We are pleased to see that the provisions of basic law were thus applied in every respect, without disturbance to order and peace.

Western Germany is now in possession of the instrument which will enable her to take in hands the conduct of her destinies.

We are convinced that you will know how to guide her for the individual welfare and the collective prosperity of her people on the roads of liberty and peace where she will once more find the confidence of other peoples, to whom she is united by a community of culture.

The visit which you are paying us and for which we thank you, marks the starting point of the official existence of the Allied High Commission. You are well aware of the principles which are to guide our relations with you and with your Government as well as of our reciprocal rights and duties. They were exactly defined in an instrument which takes effect this very day and this very moment. This instrument may, as you observed, be revised at a later date. This revision will be as prompt and as extensive as the respect of the statute has been scrupulous.

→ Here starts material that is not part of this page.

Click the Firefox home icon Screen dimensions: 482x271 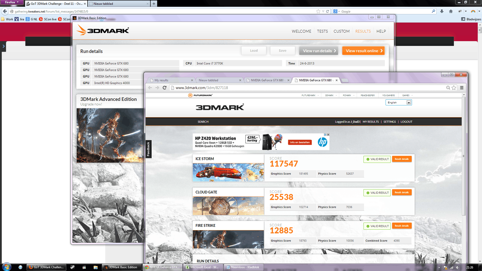click(451, 11)
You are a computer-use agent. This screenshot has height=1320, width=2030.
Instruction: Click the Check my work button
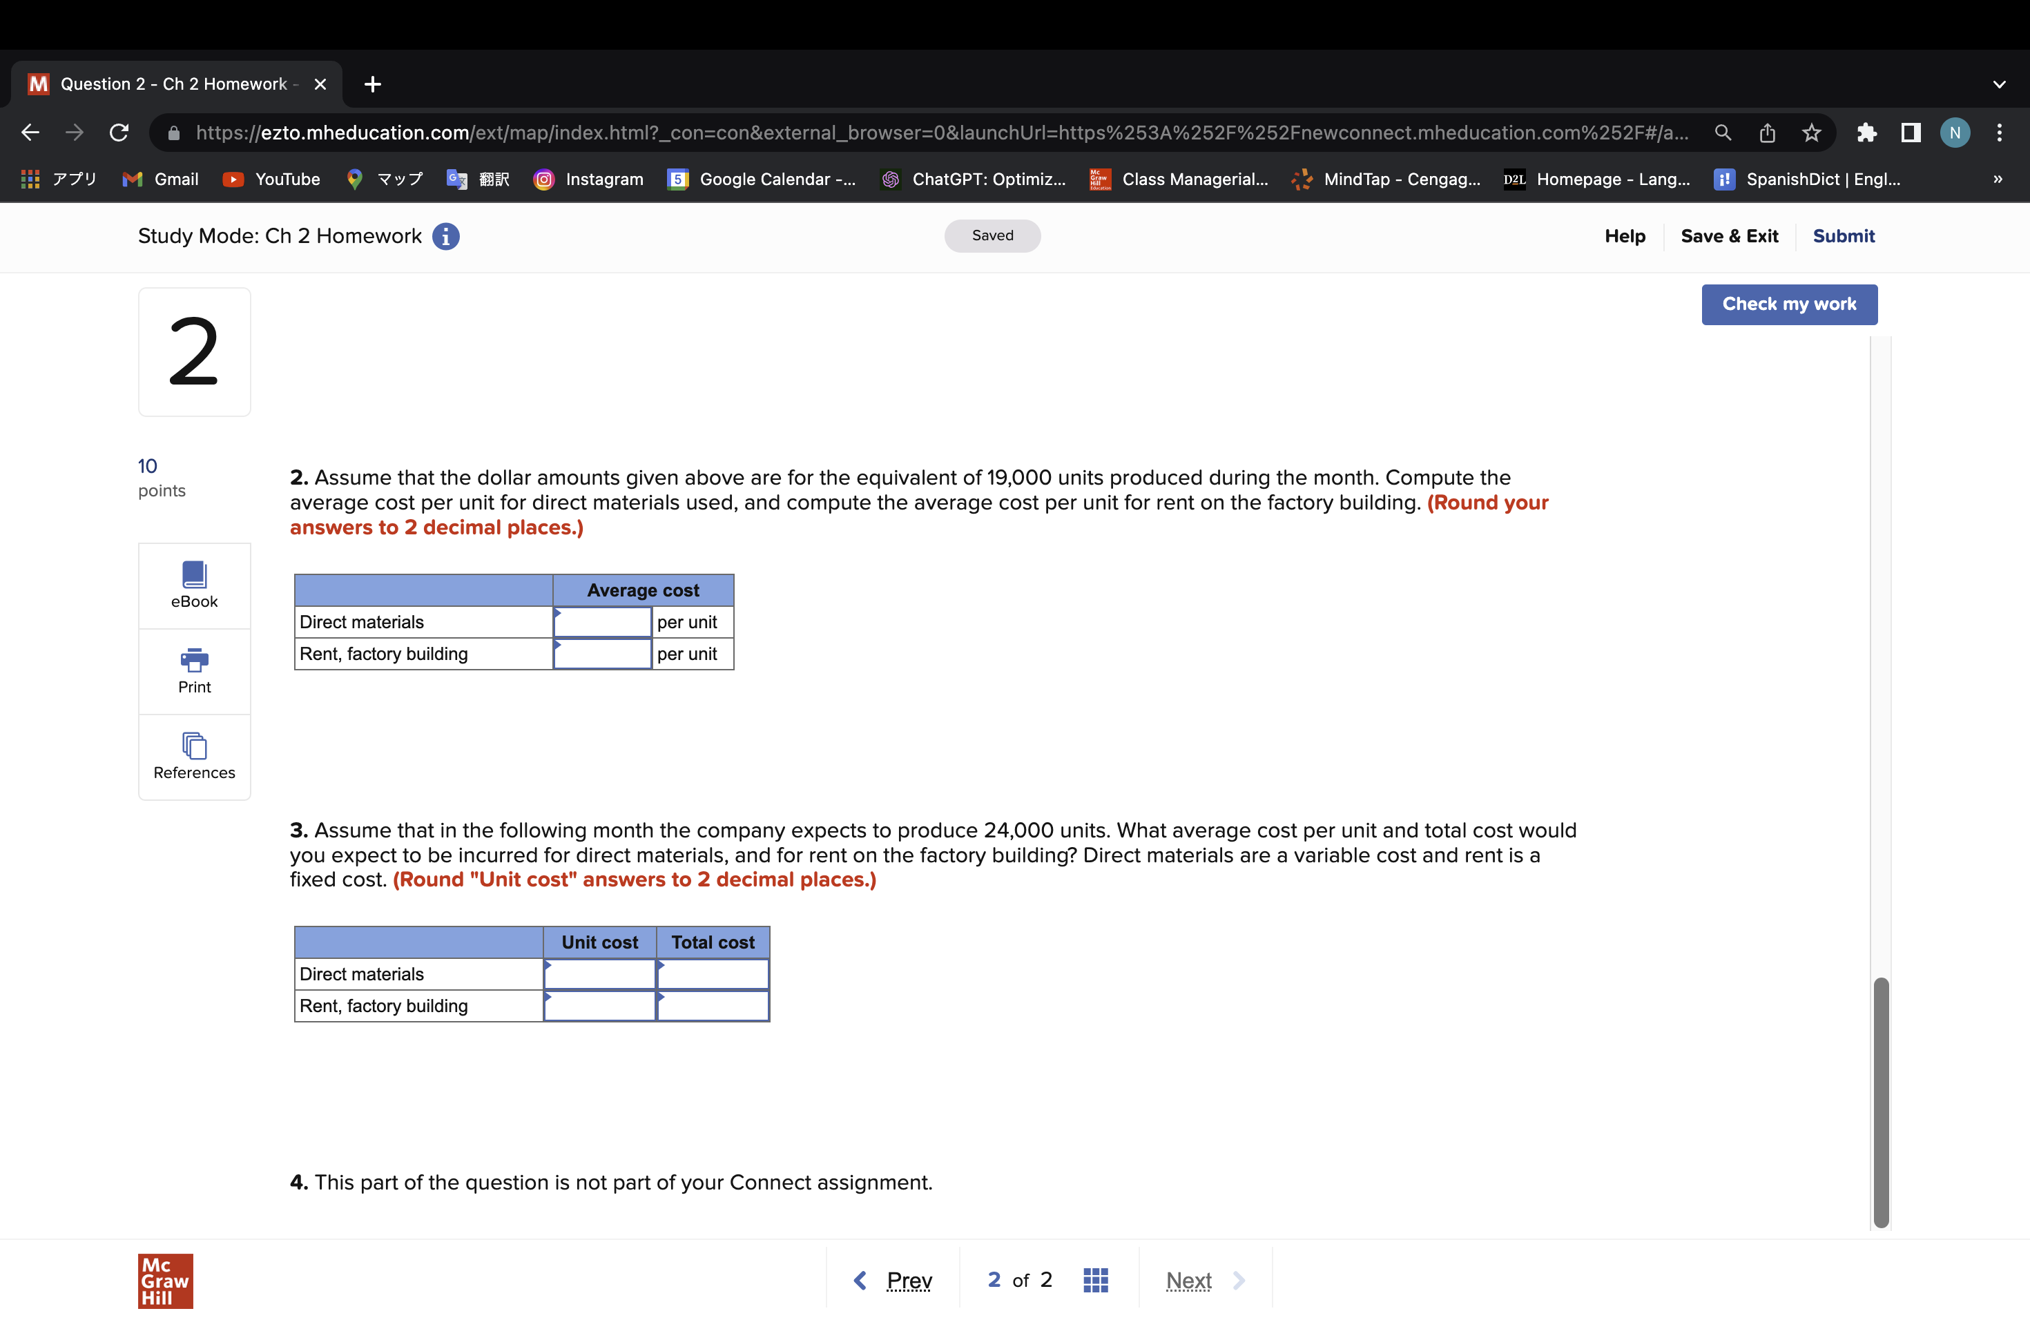point(1789,304)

We appreciate it that you have recalled that the occupation powers have preserved the German population from starvation and gave the impulse to the recovery of your country. Let me assure you on behalf of my colleagues and myself, and in the name of our respective Governments that the High Commissioners will always make it their duty to give to the new institutions their kindest and most efficient assistance. Particularly, they will not fail to consider the ways and means to solve, by international intervention, your difficult problems. Their desire corresponds to yours. They hope that the young German democracy, as a factor of order and peace, may take her place within the future organization of a Europe resting on sound economic and political basis.

To you, M[r]. Chancellor, and to all the members of your Cabinet whom we greet at your side, we wish the best of luck and the greatest success in the difficult but so very honorable task which is now yours.

Quelle: Germany 1947-1949. The Story in Documents. Hg. vom United States Department of State. Washington (D.C.) 1950. S. 322f.